§ Page
○ ○ ○ ○

22 October 2004

1. "Kurdish activist to form new party" - Kurdish activist and former Turkish MP Leyla Zana, released from prison in June after a 10-year jail term, has announced the creation of a new political party.

2. "Military operation in Sirnak" - Turkish Armed Forces (TSK) have launched an operation against People's Defense Forces (HPG) in Çiyaye Bizina Field on Mount Gabar, Sirnak.

3. "18 months imprisonment to the living shields triying to go the Gabar Mountain" - Criminal court of first instance of Cizre sentenced the 35 members of Diyarbakir Living Shields Iinitiative who came together in 1 September at the World Peace Day to stop the operations started by the Turkish Armied Forces.

4."65-year living shield having 30 grand children: I have become a living shield because of my love for peace"

5. "It is OK for men to beat us: Turkish wives" - More than a third of the Turkish women believe they deserve to be beaten if they argue with their husbands, deny them sex, neglect children or burn a meal, according to a survey.

6."Talabani: U.S. Mistreatment Blamed for Iraq Violence" - Iraqi Kurdish leader Jalal Talabani charged Thursday U.S. mistakes and excessive use of violence against Iraqis fuels terrorism.

7. "Turkey urged to cut unofficial economy" - The Organisation for Economic Co-operation and Development urged Turkey on Thursday to reduce the size of its “unregistered” economy which accounts for more than 50 per cent of total employment if it is to have any hope of reforming its tax system and creating more jobs as the population continues to expand.

8."Would Turkey split the EU and the U.S. ?" - On Oct. 7, the European Union's executive commission officially recommended that the 25-member bloc start talks with Turkey on eventual membership in the EU. As Europe debates the merits of Turkey's admission, it faces a defining moment.


1. Aljazeera.Net - "Kurdish activist to form new party"

22 October 2004

Kurdish activist and former Turkish MP Leyla Zana, released from prison in June after a 10-year jail term, has announced the creation of a new political party.

Her announcement came shortly before she was to go on trial for the third time for alleged ties with armed Kurdish rebels.

"We former MPs ... want to serve democracy and peace. For this reason we are launching the popular democratic party," Zana told reporters on Friday .

Zana was the first Kurdish woman ever elected to Turkey's parliament and has been awarded the European Parliament's Sakharov Prize for Human Rights.

She was accompanied on Friday by Hatip Dicle, Orhan Dogan and Salim Sadak, three other former Kurdish parliamentarians who, like her, were sentenced in 1994 to 10 years in prison.

○ ○ ○ ○

§ Record list
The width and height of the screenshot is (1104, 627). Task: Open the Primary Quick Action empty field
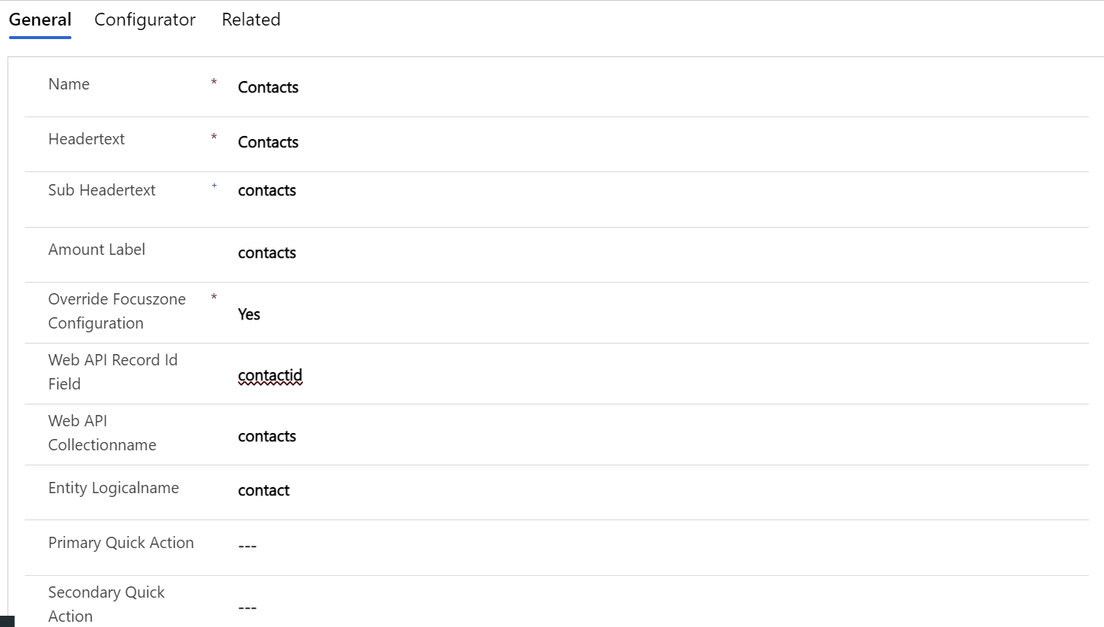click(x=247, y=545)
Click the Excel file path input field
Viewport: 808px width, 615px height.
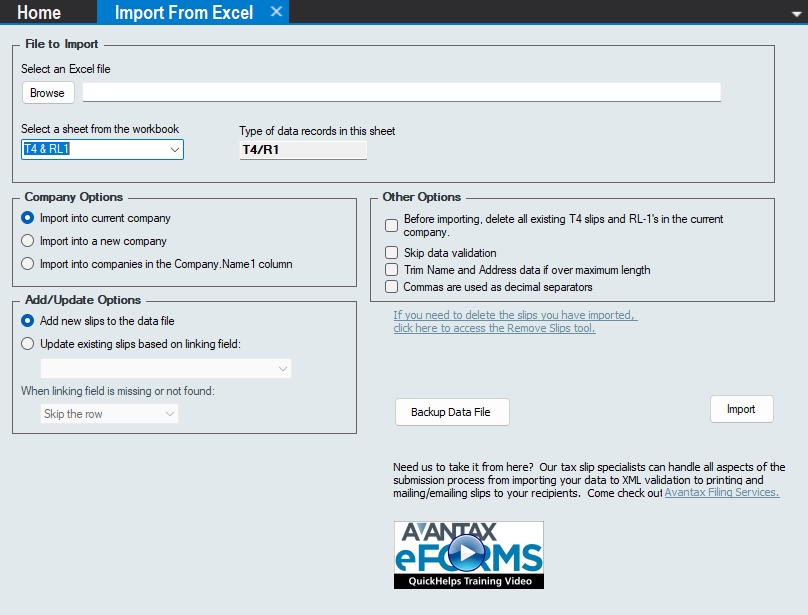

○ ○ ○ ○

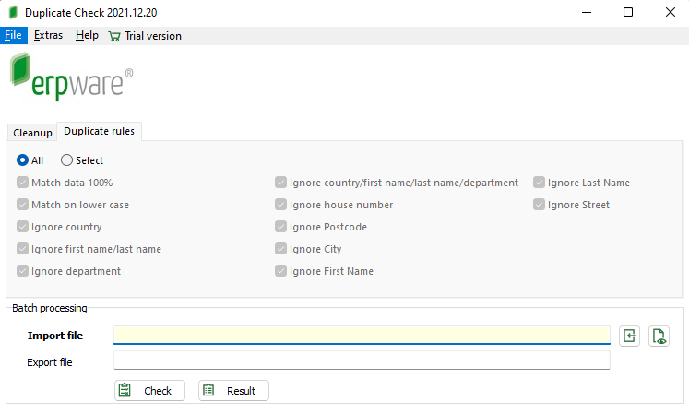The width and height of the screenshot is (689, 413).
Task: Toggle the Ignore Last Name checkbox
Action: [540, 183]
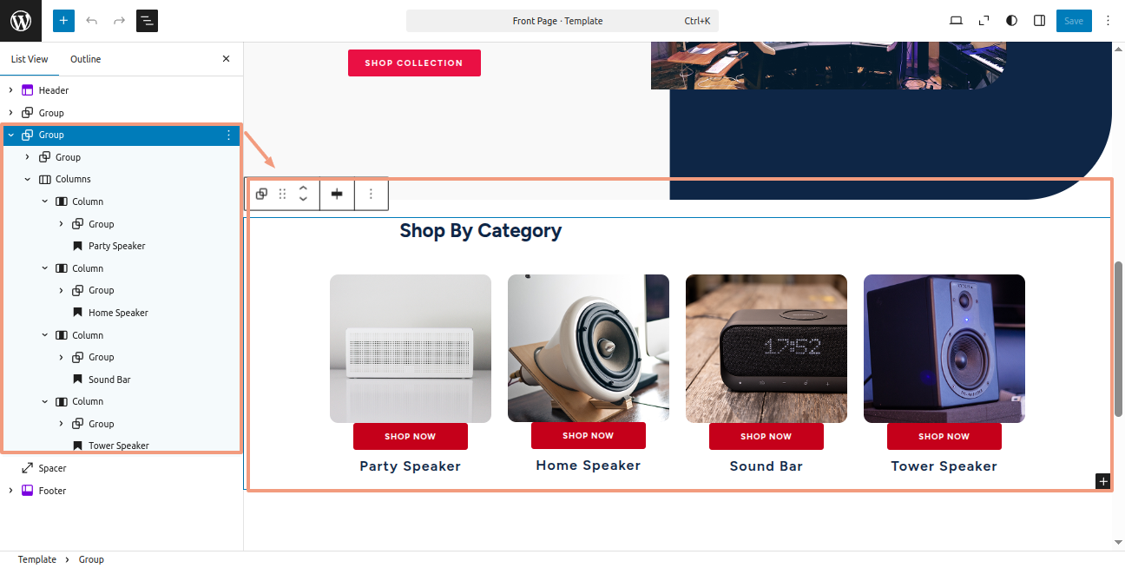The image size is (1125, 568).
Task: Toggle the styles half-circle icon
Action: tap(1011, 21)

○ ○ ○ ○

§ Tasks to carry out
- A) In the news digest, what prize from the European Parliament has Leyla Zana received?
- B) Resume the news digest right after its last sentence and continue the text.

§ The replies
- A) The Sakharov Prize for Human Rights.

- B)
All four politicians are due later in the day to go before an Ankara court for a retrial after their convictions were overturned.

Peaceful solution

The fundamental principles of the as yet unnamed party, would be to "support Turkey's European process" and "achieve a peaceful and democratic solution" to Kurdish demands for more cultural and political rights, she said.

European Union leaders will decide on 17 December whether to heed the recommendation of the EU's executive, the European Commission, and start negotiations with Ankara on Turkey joining the 25-member bloc.

Zana said that neither she nor her three colleagues would stand for the chairmanship of the new party, which would also work for a change to the constitution to take into account the country's "ethnic and cultural diversities".

"No political party has been able to respond to the demands of the people for social change," Zana said. "The world has changed and Turkey cannot be kept away from this change."

Zana last week belatedly received the European Parliament's Sakharov prize for human rights, awarded to her in 1995 while she was in jail.

Zana was reunited in Brussels with her two children and husband Mehdi Zana, a prominent Kurdish politician himself, who has lived in exile for nine years.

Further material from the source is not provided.